Rolling Stones – „Living in a Ghost Town“:
Nun aber geht er nirgendwohin und ist ganz allein: „So much time to lose/ Just staring at my phone.“ Nach diesem herzzerreißenden Bild kommt der Sänger zur eigentlichen Sache. „Every night I’m dreaming/ That you’ll come and creep in my bed.“ Prediger predigten, Politiker verhandelten, Diebe stahlen – aber der Erzähler ahnte immer, dass alles zusammenbrechen würde. Und nun ist Ausnahmezustand, niemand ist in seinem Bett: „You can look for me/ But I can’t be found.“
Das Lied endet mit majestätischer Larmoyanz. „We were so beautiful/ I was your man about town/ Living in this ghost town/ Ain’t having any fun/ If I want a party/ It‘s a party of one.“ Hat man je ein traurigeres Poem gehört?

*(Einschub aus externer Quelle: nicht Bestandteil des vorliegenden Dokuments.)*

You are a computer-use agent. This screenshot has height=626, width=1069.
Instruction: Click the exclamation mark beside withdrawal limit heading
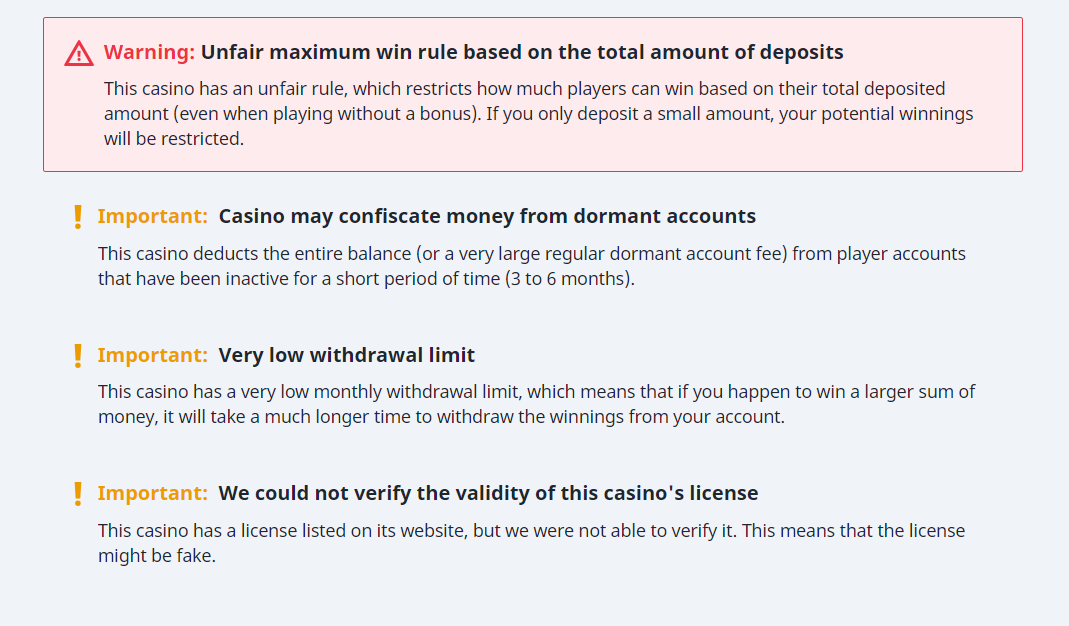coord(77,355)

Als Antidot hörte ich sofort „Just Another Night“ von Jaggers Platte „She’s The Boss“ aus dem Jahr 1985: „I was lonely till I saw you at the station/ Give me just another night/ Cause I‘m freezing in this hundred dollar hotel room.“ Die Trommeln, die Trompeten und Saxofone, die einst die Luft erfüllten, sind also Metaphern!